Floridians might have had enough of Mother Nature, but she hasn't had enough of Florida: Parts of the state woke up to record cold on Monday as farmers yet again checked fields for damage.
Miami on Monday morning set a record low of 36 degrees Fahrenheit, a degree colder than the previous record set for a Jan. 11 set in 1927. The city on Sunday had tied the Jan. 10 record.
Records for a Jan. 11 were also set Monday in Tallahassee (14 F), Brooksville (15 F), Gainesville (17 F), Tampa (25 F), Sarasota (28 F), St. Petersburg (33 F), Fort Myers (31 F) and West Palm Beach (33 F).
A freeze watch will continue through South Florida throughout the day.
Freezing overnight temperatures inflicted varying damage on the fruit in Florida's northern and central citrus growing regions, although the losses did not appear to be catastrophic.
"I would say that there is probably widespread light damage and some considerable to heavy fruit damage," Ray Royce, head of the Highlands County Citrus Growers Association in central Florida, told Reuters. Highlands County is the second largest citrus producing county in Florida.
Florida, whose $9.3 billion citrus industry produces more than three-quarters of the U.S. orange crop and accounts for about 40 percent of the world's orange juice supply, was hit over the past week by successive nights of unusually low freezing temperatures.
Overnight Sunday had seen the harshest freeze yet, and cumulatively, this had taken a toll on the citrus crop, Royce and other growers said.
They said many growing areas had remained for several hours below the key 28 F level. Typically, citrus crops get damaged if temperatures fall to 28 F or below for four or more hours.

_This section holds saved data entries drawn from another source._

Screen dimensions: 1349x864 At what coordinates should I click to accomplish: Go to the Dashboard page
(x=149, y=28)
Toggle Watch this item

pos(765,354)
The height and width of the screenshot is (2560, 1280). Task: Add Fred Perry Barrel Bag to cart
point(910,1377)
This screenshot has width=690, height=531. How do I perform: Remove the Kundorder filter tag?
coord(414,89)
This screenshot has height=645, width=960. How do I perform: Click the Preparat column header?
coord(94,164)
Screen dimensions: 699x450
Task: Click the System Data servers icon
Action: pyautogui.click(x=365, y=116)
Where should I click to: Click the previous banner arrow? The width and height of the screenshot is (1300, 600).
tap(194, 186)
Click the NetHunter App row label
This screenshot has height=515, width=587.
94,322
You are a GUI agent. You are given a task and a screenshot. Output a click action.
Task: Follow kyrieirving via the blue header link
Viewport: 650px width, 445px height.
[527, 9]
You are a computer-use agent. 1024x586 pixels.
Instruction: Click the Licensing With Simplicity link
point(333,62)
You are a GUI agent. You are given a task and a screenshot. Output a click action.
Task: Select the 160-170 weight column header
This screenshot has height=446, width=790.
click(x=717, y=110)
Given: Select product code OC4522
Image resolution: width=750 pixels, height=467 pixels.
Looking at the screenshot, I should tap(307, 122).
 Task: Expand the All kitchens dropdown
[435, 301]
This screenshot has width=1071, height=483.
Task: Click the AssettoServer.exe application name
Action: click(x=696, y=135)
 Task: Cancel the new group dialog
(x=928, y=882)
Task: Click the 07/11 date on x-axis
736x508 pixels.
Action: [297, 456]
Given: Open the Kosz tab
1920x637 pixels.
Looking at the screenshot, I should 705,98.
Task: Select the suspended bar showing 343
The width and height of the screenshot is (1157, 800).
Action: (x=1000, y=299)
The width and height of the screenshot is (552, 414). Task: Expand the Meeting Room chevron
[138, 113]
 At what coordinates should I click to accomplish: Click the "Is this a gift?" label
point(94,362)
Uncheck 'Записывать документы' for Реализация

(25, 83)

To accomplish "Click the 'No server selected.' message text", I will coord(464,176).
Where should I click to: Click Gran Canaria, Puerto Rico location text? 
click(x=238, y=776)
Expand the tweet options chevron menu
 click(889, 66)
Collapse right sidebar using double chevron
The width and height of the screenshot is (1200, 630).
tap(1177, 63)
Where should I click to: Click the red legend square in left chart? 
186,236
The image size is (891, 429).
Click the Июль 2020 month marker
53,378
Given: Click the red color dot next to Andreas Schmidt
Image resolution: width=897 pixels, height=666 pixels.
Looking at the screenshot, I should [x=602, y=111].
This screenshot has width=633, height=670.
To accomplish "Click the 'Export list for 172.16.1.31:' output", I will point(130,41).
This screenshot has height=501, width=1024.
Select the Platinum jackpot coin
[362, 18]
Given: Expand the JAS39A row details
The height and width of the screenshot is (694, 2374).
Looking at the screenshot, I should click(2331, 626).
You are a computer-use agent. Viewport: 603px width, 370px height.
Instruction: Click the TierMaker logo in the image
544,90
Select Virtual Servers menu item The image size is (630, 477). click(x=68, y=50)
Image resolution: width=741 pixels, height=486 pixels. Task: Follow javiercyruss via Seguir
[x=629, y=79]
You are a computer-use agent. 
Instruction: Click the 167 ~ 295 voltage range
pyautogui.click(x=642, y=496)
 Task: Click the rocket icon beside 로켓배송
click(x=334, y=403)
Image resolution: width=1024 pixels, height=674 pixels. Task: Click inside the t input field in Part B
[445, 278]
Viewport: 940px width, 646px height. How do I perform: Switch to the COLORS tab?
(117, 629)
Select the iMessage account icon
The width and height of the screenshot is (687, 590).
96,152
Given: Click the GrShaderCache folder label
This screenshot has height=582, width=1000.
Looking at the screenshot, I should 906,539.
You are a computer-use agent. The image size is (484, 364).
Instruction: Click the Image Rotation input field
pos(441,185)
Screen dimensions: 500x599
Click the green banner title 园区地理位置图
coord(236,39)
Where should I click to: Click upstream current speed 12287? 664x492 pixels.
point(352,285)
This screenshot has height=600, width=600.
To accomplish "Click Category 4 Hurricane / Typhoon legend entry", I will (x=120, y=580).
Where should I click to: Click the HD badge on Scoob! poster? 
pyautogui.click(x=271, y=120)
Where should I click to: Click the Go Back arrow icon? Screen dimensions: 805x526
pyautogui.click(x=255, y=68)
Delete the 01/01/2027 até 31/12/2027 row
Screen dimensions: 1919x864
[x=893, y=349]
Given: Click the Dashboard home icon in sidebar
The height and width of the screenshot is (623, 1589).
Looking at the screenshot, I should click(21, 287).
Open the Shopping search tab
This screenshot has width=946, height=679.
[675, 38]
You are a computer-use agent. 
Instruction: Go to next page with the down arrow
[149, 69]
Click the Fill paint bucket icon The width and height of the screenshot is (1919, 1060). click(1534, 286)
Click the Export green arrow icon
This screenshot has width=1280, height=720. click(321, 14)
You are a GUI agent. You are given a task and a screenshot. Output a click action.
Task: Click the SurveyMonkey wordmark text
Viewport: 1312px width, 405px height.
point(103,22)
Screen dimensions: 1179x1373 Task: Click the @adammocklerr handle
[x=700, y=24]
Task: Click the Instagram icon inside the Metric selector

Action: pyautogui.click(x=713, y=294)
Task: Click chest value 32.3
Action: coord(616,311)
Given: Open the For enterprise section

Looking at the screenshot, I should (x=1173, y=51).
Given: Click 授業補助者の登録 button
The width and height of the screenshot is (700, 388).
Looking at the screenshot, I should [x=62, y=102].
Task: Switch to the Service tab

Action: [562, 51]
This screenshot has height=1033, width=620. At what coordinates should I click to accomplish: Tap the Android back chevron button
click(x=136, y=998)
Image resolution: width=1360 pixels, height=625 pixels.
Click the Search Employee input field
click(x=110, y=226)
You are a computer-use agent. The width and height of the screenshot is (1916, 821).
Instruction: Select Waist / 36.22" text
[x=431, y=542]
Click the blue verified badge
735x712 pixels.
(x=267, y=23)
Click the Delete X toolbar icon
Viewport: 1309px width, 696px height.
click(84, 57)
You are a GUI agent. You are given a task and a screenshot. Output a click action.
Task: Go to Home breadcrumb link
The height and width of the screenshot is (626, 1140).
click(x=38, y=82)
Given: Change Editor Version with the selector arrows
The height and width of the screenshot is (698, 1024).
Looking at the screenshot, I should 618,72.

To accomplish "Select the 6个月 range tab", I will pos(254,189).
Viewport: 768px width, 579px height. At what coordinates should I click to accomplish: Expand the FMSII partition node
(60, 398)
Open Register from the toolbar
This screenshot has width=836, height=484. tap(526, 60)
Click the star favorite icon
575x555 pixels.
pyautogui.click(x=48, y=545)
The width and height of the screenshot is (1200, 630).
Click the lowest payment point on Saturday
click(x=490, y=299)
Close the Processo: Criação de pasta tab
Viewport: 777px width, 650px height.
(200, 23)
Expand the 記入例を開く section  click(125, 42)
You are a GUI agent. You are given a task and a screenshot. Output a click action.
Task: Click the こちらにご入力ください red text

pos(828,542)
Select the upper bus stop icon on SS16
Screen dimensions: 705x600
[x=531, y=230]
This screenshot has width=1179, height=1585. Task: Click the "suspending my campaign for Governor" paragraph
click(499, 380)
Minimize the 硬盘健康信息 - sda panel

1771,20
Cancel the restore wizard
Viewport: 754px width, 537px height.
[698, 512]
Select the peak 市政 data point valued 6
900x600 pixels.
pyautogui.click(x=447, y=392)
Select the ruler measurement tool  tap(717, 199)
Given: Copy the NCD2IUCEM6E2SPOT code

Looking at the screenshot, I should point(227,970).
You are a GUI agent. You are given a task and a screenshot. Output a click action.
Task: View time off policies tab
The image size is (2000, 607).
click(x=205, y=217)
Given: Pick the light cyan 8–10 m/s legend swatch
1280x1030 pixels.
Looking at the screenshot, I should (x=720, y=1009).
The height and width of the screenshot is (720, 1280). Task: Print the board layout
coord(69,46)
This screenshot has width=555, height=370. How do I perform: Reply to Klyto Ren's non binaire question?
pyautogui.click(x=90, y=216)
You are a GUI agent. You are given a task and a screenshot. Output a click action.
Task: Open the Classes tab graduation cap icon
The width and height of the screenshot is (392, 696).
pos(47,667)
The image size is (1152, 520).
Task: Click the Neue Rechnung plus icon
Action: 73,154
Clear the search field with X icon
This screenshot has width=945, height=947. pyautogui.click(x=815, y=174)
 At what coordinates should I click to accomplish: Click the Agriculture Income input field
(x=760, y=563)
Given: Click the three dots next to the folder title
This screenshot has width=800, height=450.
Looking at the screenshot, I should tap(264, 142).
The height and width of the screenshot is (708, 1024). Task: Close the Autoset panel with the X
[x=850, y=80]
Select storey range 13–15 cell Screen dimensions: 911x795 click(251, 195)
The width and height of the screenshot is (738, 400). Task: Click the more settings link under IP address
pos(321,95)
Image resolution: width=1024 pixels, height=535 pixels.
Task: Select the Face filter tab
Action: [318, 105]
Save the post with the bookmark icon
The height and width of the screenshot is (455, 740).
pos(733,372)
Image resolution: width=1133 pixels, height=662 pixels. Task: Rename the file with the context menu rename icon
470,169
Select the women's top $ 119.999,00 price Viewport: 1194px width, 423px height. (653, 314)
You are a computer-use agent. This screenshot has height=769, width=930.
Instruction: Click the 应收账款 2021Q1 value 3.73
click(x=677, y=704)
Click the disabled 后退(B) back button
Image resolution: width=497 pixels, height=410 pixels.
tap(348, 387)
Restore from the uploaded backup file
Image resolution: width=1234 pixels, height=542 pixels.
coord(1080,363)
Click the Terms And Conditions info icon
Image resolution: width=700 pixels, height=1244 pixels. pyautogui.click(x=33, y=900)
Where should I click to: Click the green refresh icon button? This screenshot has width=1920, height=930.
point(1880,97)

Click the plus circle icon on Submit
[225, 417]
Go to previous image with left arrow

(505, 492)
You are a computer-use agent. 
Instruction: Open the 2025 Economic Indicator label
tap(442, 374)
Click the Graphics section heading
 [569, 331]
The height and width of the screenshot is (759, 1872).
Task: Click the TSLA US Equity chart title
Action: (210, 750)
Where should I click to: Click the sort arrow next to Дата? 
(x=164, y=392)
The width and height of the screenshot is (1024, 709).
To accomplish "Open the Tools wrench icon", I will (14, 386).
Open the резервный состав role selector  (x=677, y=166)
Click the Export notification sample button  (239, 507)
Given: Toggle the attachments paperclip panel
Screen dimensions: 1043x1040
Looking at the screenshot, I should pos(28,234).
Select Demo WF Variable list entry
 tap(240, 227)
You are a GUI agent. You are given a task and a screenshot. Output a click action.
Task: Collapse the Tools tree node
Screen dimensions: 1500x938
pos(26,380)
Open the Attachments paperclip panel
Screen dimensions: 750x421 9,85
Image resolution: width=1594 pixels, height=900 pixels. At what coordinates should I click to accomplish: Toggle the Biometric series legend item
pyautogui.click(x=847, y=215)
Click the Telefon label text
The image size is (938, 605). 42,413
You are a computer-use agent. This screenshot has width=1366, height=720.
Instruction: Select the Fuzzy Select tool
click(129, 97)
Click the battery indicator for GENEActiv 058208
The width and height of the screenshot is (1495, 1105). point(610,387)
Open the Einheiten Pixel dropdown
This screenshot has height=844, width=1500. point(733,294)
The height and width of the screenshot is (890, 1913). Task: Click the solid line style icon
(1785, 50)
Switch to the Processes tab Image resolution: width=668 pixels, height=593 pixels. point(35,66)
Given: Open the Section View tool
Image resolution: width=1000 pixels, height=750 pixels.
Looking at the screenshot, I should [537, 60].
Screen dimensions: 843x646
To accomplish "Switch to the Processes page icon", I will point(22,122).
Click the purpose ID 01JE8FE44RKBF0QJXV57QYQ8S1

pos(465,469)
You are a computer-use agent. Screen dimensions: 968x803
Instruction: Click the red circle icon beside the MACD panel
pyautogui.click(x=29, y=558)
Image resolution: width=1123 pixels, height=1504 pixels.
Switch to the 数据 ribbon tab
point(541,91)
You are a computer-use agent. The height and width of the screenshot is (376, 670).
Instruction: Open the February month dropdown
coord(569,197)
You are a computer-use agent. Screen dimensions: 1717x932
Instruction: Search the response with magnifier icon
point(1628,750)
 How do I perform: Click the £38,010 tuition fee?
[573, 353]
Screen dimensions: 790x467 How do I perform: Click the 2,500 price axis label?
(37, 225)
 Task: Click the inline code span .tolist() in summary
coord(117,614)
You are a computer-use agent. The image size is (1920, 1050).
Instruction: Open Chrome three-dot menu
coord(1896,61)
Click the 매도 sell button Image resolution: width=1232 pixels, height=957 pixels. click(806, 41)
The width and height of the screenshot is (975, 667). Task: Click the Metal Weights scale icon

"What I'm seeing here is 30 percent penetration of ice in the fruit," John Arnold, owner of the Showcase of Citrus in south Lake County, in the state's northern growing region, told Reuters.
"But it is not catastrophic, we still have citrus that can be picked."
Royce said many growers had been "cutting ice" this morning as they sliced through fruit to check for damage.
Freeze-damaged fruit cannot be marketed as fresh fruit and also loses some of its juice.
"There is no doubt we will see juice reduction in a lot of fruit, to what extent I don't know," Royce said. But, he added: "In the great overall scheme of things, we are not at some catastrophic level".
Average highs in central Florida this time of year are in the lows 70s.
100,000 farmed fish killed
The long cold spell has impacted other types of farmers as well.
About 100,000 tropical fish being raised on a fish farm in South Florida couldn't bear the cold. Michael Breen, who owns Breen Acres Aquatics in the small town of Loxahatchee Groves just north of Miami, said temperatures dropped below 30 degrees overnight Saturday, leaving ice on his 76 ponds.
The ponds should be green because of algae bloom that feeds baby fish, he said.
"But all the ponds are crystal clear and fish are laying on the bottom. What we see on the surface died two days ago," he said, referring to the dead fish found floating Sunday morning.
Breen estimated he lost $535,000 in business because of the cold.
Breen said his Florida town, which raises everything from tropical birds and fish to organic produce and palm trees, was holding on to the little that was left from the cold.
"Everybody is just wiped out. It's that bad," he said.
Also over the weekend, Miami Metrozoo shut its doors for the first time in at least 30 years because it was too cold.
Atlanta's zoo was closed because the trails were iced over, officials said. Temperatures in Atlanta stayed in the 30s over the weekend with lows in the teens. The average high for Atlanta is in the 50s with lows in the 30s.
5 die in ice accidents
In a suburb north of Atlanta, two teens died Saturday after falling through the ice on a partially frozen pond. The surviving teen was in stable condition at a hospital, said Gwinnett County Fire and Emergency Services Capt. Tommy Rutledge. He said the three, ages 13 to 15, were playing and sliding on the semi-frozen pond when the ice broke.
"I'm sure that that frozen over pond was probably enticing to the kids," he said.
Ice does not freeze uniformly with some spots only an inch thick, he said. They had been warning children to stay off frozen-over ponds, he said.
In Vermont, state police said a snowmobiling accident on a partially frozen lake killed three people Saturday, including a 3-year-old girl.
Police say three snowmobiles carrying a total of six people went through ice on Lake Dunmore near Salisbury at around noon Saturday. Killed were: 50-year-old Kevin Flynn, of Whiting; 24-year-old Carrie Flynn, of Whiting; and 3-year-old Bryanna Popp.